Adults affected by ADHD generally consult their primary care practitioner before any other health care professional, according to Natalia Y. Loskutova, MD, PhD, a project director at the University of Kansas Medical Center and one of the creators and colleagues of the Toolkit.

However, “primary care practitioners receive little training to diagnose and treat adult ADHD and know little about the comparative effectiveness and cost-effectiveness of diagnostic and treatment options for this disorder,” they wrote. in the Journal of the American Board of Family Medicine.
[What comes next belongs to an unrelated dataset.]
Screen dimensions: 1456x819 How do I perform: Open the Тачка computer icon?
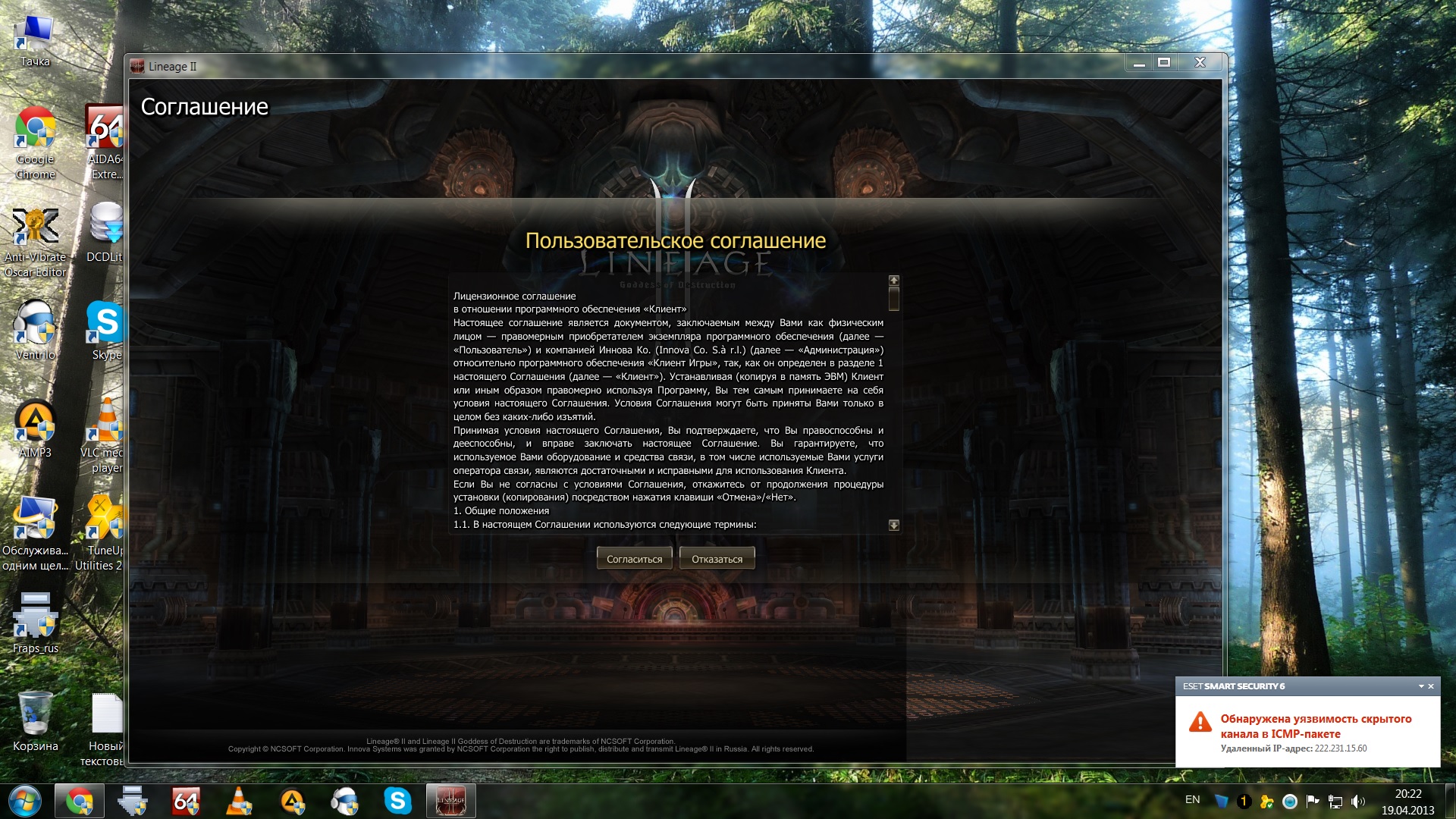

Development of the toolkit was overseen by seven medical professionals and one adult with the disorder, the researchers said. It contains information on the assessment, diagnosis, treatment and management of ADHD in specific groups including adolescents, young adults, the elderly, people with substance use disorders and those having a coexisting mental health problem.

In the new study, the researchers used a single-arm repeated measures intervention approach to assess the tool’s clinical value. They surveyed 97 primary and behavioral health care providers in six different practices to obtain provider demographics, knowledge, confidence, and needs regarding various aspects of adult ADHD care. Providers were trained on the toolkit and used it for 17 weeks while researchers tracked providers’ knowledge, confidence and perceived value of the toolkit, as well as when, how and why they used it. ‘had used.

Loskutova and colleagues reported that the AAFP ADHD Adult Toolkit improved the knowledge of health care providers midway through the study versus baseline in areas related to treatment effects. , adverse events and outcomes (3.6 vs 3; P = .004); existing resources for ADHD (3.3 vs. 2.9; P = .03); and management of ADHD in patients with co-morbidities (3.2 vs 2.7; P = .01).

At the end of the study, use of the toolkit was linked to increased confidence in mental health and life history interview techniques (3.5 vs. 3; P = .03); treatment options for ADHD with coexisting mental health disorders (3.2 vs 2.3; P .001) and treatment options for ADHD with coexisting substance use disorders (3 vs. 2.3; P = .003). Additionally, 87% of healthcare providers said the toolkit met most of their needs related to the diagnosis, treatment and management of ADHD in adults.

Some of the limitations of the study were its short window for implementation and the fact that 63% of providers said they had seen no ADHD patients during the study period, according to the researchers. Yet they concluded that “the online toolkit is an effective strategy for providing vital information to practicing clinicians and their patients”.

“PCPs and their patients will also benefit from additional relevant education and a range of resources readily available at the point of care,” wrote Loskutova and her colleagues.